Last month's increase in groundbreaking activity supports the view that investment in residential construction will rebound after slumping in the second quarter for the first time in more than two years.
Weak residential construction investment, together with an outright decline in inventory investment, a continued downturn in business spending and weak government outlays, held gross domestic product to a 1.2% annualized growth rate during the quarter.
Against the backdrop of a tightening labor market, which is steadily driving up wages, economists expect a rebound in residential construction spending in the third quarter. But with housing starts still running ahead of permits, the anticipated bounce-back could be modest.

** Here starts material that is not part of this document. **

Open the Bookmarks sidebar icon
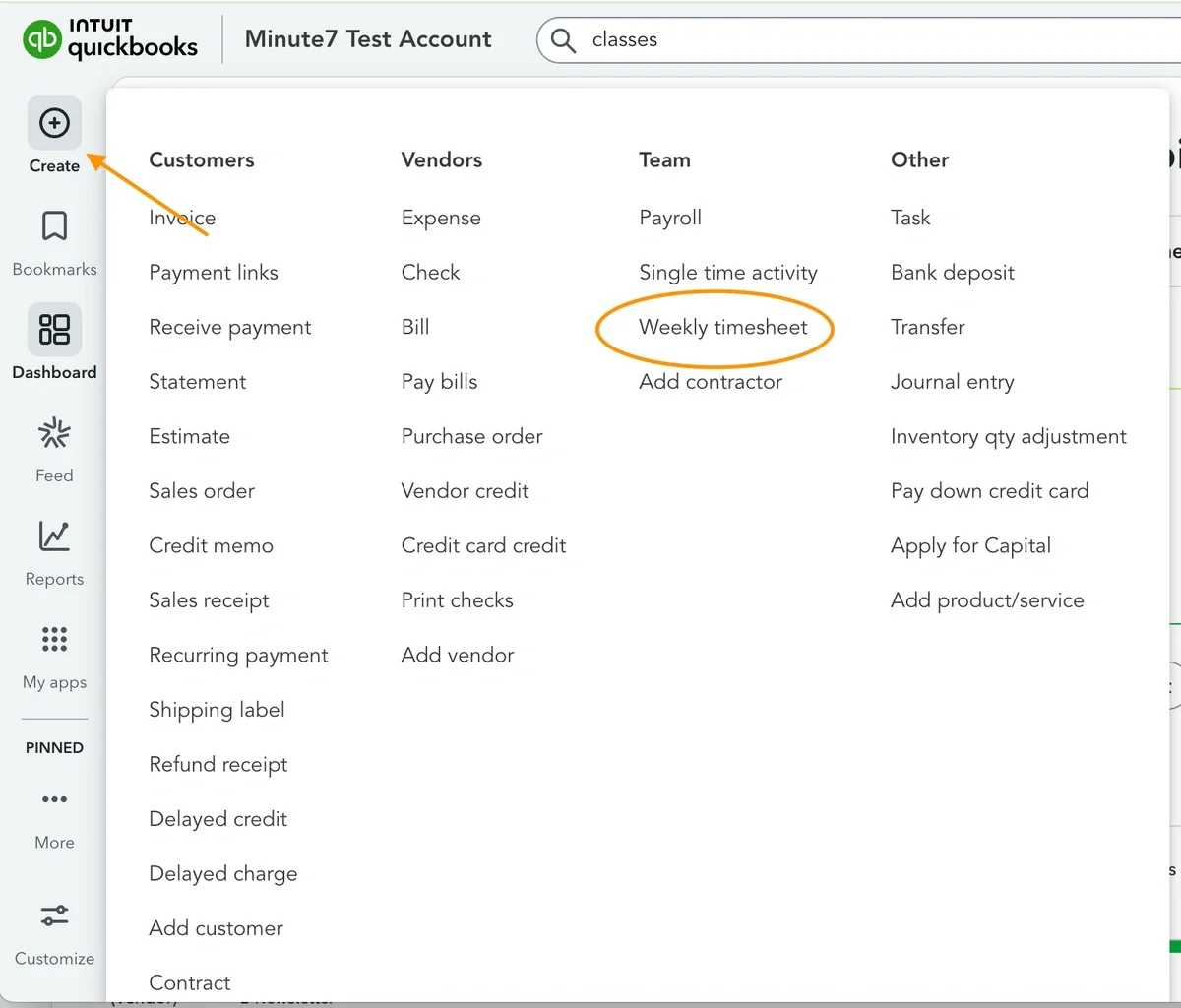Screen dimensions: 1181x1008 coord(54,226)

A survey of homebuilders published on Monday showed confidence rising in August, with builders optimistic about sales now and over the next six months. However, their views about prospective buyer traffic softened a bit.
With the housing market on solid ground, home improvement retailers are also getting a boost. Home Depot Inc on Tuesday raised its full-year earnings forecast after reporting a 6.6% rise in quarterly sales.
In July, groundbreaking on single-family homes, the largest segment of the market, rose 0.5% to a 770,000-unit pace in July, also the highest level since February.
Housing starts for the volatile multi-family segment increased 5.0% to a 441,000-unit pace. Groundbreaking on multi-family housing projects with five units or more jumped to the highest level since September 2015.
The multi-family segment of the market continues to be supported by strong demand for rental accommodation as some Americans shun homeownership in the aftermath of the housing market collapse.